Mohamed Ben Ayoub, Ph.D.

Accueil › Animation Scientifique › Mohamed Ben Ayoub, Ph.D.

Mohamed Wajdi BEN AYOUB soutiendra sa thèse le 17 juillet 2018 à 10H au CETIAT à Villeurbanne, intitulée "Measurement devices of dielectric constants in wet materials. Towards a better traceability of the measurement of the moisture in solids."

Le jury se compose de :
Jocelyn PARÉ IARC-Université de Moncton Rapporteur
Damienne BAJON ISAE-SUPAERO Rapporteur
Hugues GIOVANNINI Université Aix Marseille Examinateur
Marc HIMBERT CNAM Examinateur
Essam HEGGY CNRS / NASA Jet Propulsion Examinateur
Pierre SABOUROUX Université Aix Marseille Directeur de thèse
Éric GEORGIN CETIAT Co-encadrant de thèse
Jean-François ROCHAS WAVE CONCEPT Membre invité
Luc ERARD LNE Membre invité
Catherine POIRIER CTMNC Membre invité


This thesis is part of a European research project called METfnet (Metrology for Moisture in Solids).
In industry, the electrical sensors for measuring the water content in the solids are generally mono-frequency and the operating frequency is chosen arbitrarily.
The sensitivity to the water content depends on the type of material and the existing water bounds. On the one hand, the dielectric relaxation frequency of water in the liquid state is located in the microwave band.
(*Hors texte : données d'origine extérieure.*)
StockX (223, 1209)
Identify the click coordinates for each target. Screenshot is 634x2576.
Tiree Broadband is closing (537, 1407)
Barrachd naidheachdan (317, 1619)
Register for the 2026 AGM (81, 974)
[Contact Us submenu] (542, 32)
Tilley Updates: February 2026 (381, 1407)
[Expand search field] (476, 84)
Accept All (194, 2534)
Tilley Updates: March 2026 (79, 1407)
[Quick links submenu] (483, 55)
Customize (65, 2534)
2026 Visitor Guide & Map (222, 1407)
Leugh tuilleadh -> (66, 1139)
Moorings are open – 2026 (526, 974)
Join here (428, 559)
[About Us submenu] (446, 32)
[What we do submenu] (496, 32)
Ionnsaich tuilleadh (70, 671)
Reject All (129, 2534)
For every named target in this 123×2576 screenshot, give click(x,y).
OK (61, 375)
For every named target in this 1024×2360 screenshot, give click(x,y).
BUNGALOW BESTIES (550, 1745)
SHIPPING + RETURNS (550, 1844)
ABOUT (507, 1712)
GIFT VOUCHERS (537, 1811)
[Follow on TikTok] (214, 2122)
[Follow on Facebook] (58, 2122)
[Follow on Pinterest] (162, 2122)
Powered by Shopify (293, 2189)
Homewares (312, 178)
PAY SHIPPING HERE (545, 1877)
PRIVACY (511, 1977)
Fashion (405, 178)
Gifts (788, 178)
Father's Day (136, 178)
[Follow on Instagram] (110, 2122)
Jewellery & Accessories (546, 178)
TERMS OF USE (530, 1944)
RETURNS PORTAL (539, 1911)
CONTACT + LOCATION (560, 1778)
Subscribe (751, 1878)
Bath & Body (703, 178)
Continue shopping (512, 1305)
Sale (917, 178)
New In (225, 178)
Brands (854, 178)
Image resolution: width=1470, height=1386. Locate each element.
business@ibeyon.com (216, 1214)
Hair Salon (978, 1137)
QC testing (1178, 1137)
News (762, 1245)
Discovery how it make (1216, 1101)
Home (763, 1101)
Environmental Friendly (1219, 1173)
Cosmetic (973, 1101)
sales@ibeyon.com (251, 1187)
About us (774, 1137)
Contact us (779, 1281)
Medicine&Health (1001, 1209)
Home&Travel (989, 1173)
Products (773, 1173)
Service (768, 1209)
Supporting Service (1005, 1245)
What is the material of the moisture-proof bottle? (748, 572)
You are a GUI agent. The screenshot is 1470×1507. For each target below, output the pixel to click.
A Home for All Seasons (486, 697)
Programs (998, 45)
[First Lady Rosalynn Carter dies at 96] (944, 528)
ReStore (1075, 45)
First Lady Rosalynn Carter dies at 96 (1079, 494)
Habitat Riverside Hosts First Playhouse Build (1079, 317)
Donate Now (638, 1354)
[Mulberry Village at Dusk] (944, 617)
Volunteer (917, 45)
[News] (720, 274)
On the other hand, the dielectric relaxation frequency of the bound water depends on the material, but it is known that it’s situated in the radio frequency band.
Based on this hypothesis, the aim of this thesis is to analyze the frequency sensitivity with respect to water bonds in solids by using as an intermediate parameter the complex dielectric permittivity.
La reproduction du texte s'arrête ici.